To do
Can you retype the section of the Hoka Clifton 7 review below that falls between "Naturally, there’s a" and "adds rotational value.", inclusive?

Document extract
>>>>>
An Ortholite insole. The Hoka Clifton sure has come a long way.


The blown foam footbed adds step-in squishiness.


The Swiss cheese type perforations allow the lasting to flex better.

For easy runs of around 10 min/mile (6 min/km), the ride works like a charm. The foam midsole feels luxuriously padded under the foot; there’s also a blown foam Ortholite insole that adds a layer of step-in cushioning. The lasting is also perforated for easier access to the midsole – a feature that’s been present since the days of the first Clifton.

While the Clifton isn’t a speed shoe per se, it doesn’t feel energy-sapping even at steady 4:30 min/km or 7 min/mile paces. So yes, the shoe is good for most tempo or threshold runs; the smooth midsole ride helps maintain a consistent pace.

Naturally, there’s a hard limit to the Clifton’s speed-friendly capabilities. This isn’t a shoe we recommend for track workouts or fast intervals; there are better shoes for the job.


If you don’t plan to venture outside Hoka’s product universe, then your rotation will be sufficiently served by just two shoes. Get something lighter and lower profile like the Hoka Cavu 3 for faster days or intervals. If not the Cavu, a shoe like the Kinvara 11 (now 12) adds rotational value.

A third shoe could be a transition beast like the Hoka Carbon X or the Asics Metaracer. In both these models, the internal plate is used purely to assist transition by emphasizing the rocker aspect. The unique ride quality is a nice change from the Clifton and suits speedier runs.

On the other hand, if you’re suffering from Carbon Fiber fatigue, then simple road racers like the Reebok Run Fast Pro or the New Balance 1400V6 will fill in the rotational gap very nicely.



Even though the midsole is EVA foam-based, the Clifton holds its cushioning very well. Getting 400 miles out of the shoe is easy, with room for more before any noticeable cushioning degradation occurs.

Eventually, the insole will flatten and midsole creasing will happen, but not before you get your money’s worth out of the C-7.



The Clifton 7’s upper is an easy home run. The upper is smooth, soft to the touch, and secures the foot without squeezing the life out of it. It is snug, but not uncomfortable at all. From a sizing perspective, the Clifton 7 fits true-to-size.

If you’re acquainted with the Clifton series, you’d know that always wasn’t the case. Even with a seemingly perfect ride, the upper had a thing or two that needed fixing.


The toe box is wider than before.

Hoka_Clifton_7_internal bumper

The internal bumper is a thin layer of fabric that adds structure without adding stiffness or discomfort.

Not this time. While an internal toe-bumper exists, the outsides are devoid of significant layering. This update frees much-needed space at the front. However, if you’re someone with wide feet or simply want more room, you’d be better served by the optional wide width.

The upper fit of Hoka Clifton 7

Even the so-called ‘bumper’ is merely a thin piece of fabric that’s glued to the tip; it doesn’t eat into space or cause unwanted stiffness.


A wide forefoot midsole plays an important role in defining the upper fit.
<<<<<
Given information
>>>>>
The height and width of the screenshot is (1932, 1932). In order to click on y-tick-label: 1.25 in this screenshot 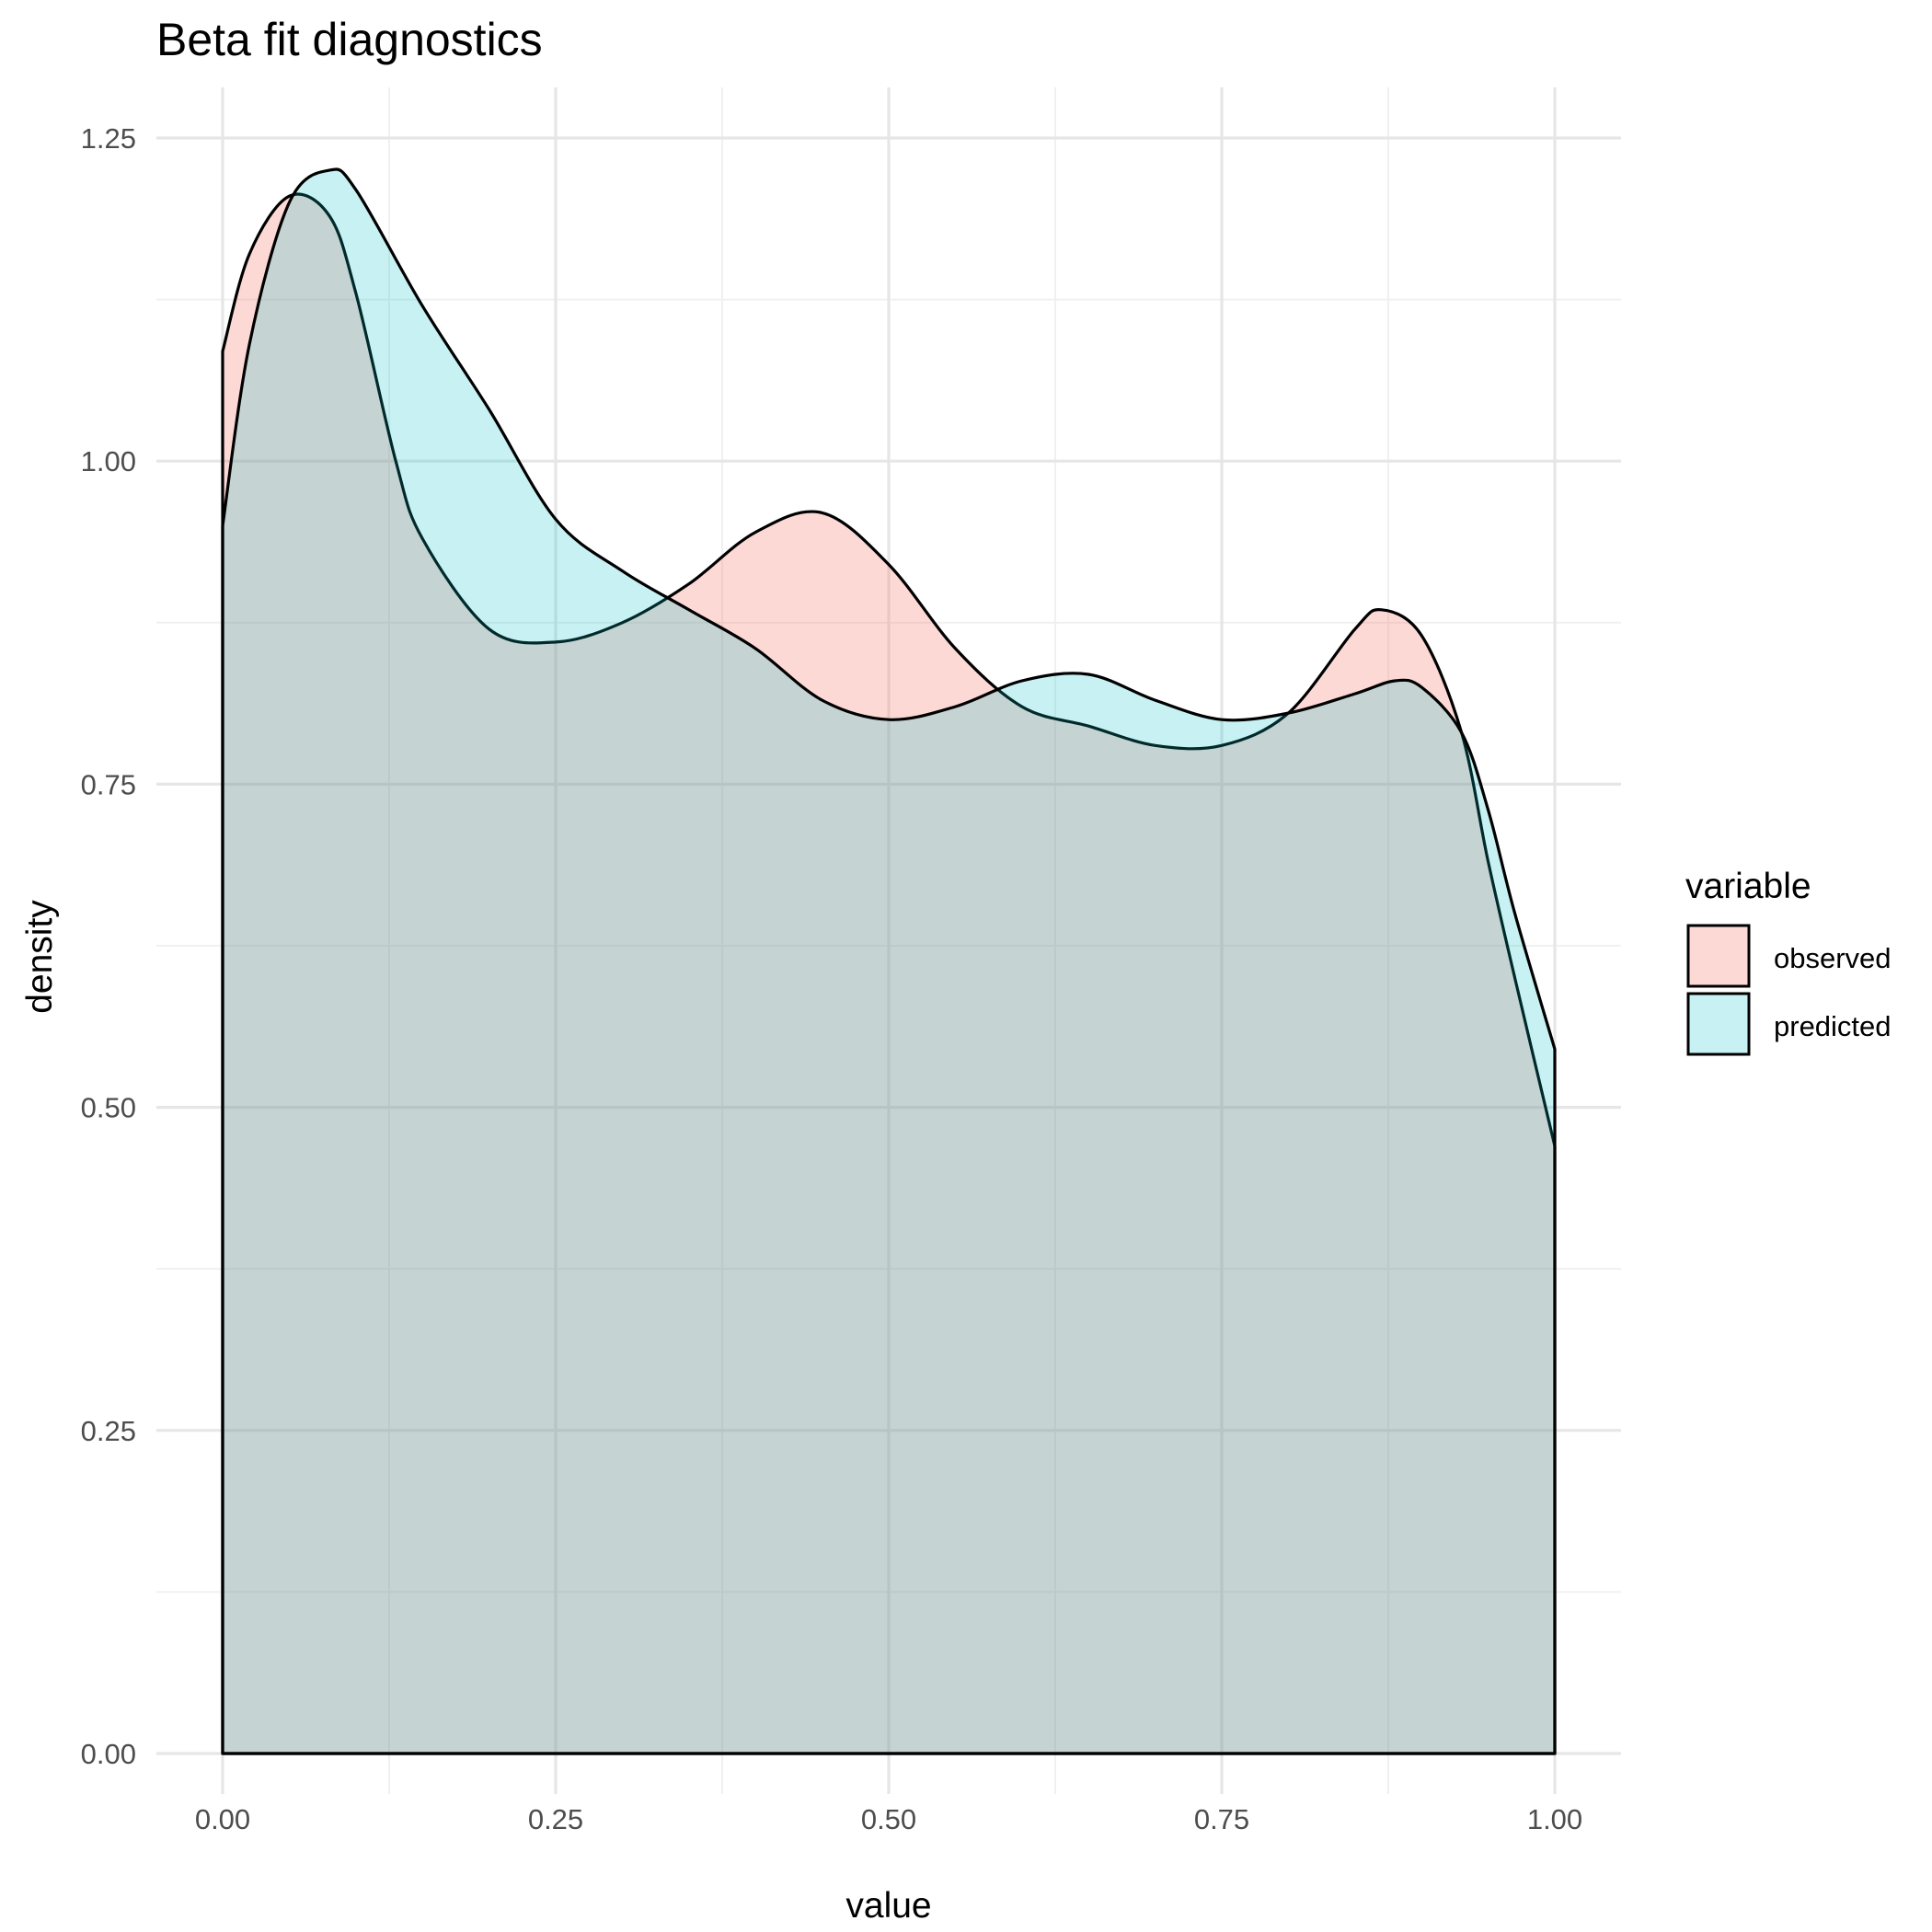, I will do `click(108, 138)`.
<<<<<
>>>>>
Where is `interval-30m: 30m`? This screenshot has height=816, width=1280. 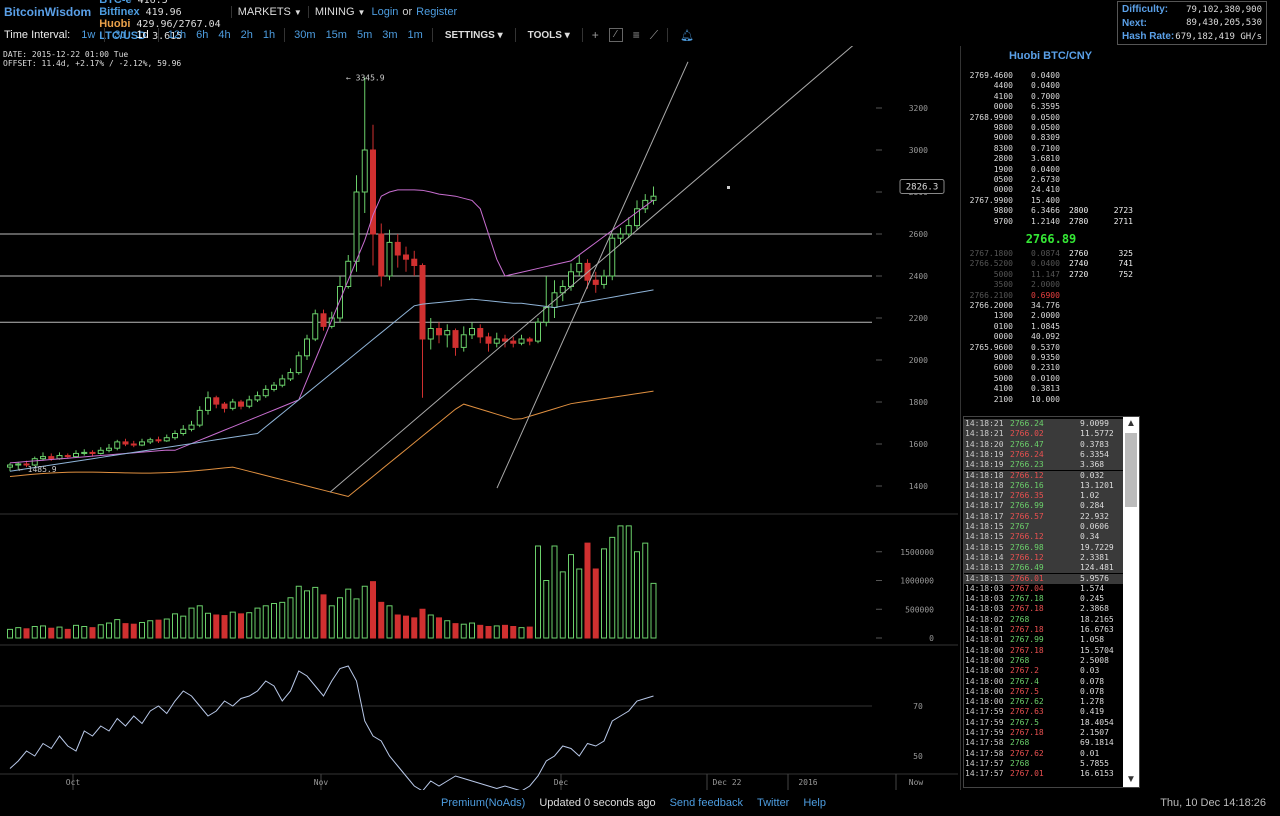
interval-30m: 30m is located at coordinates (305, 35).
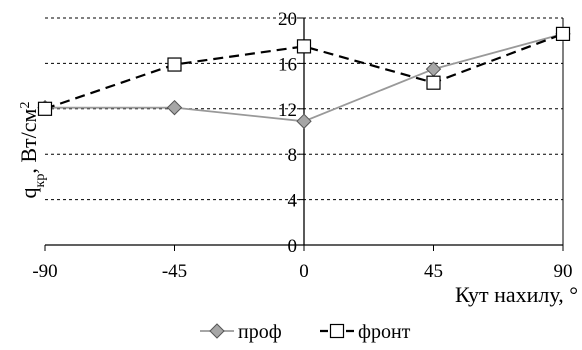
<<<<<
Solved exercise
Naturally, there’s a hard limit to the Clifton’s speed-friendly capabilities. This isn’t a shoe we recommend for track workouts or fast intervals; there are better shoes for the job.


If you don’t plan to venture outside Hoka’s product universe, then your rotation will be sufficiently served by just two shoes. Get something lighter and lower profile like the Hoka Cavu 3 for faster days or intervals. If not the Cavu, a shoe like the Kinvara 11 (now 12) adds rotational value.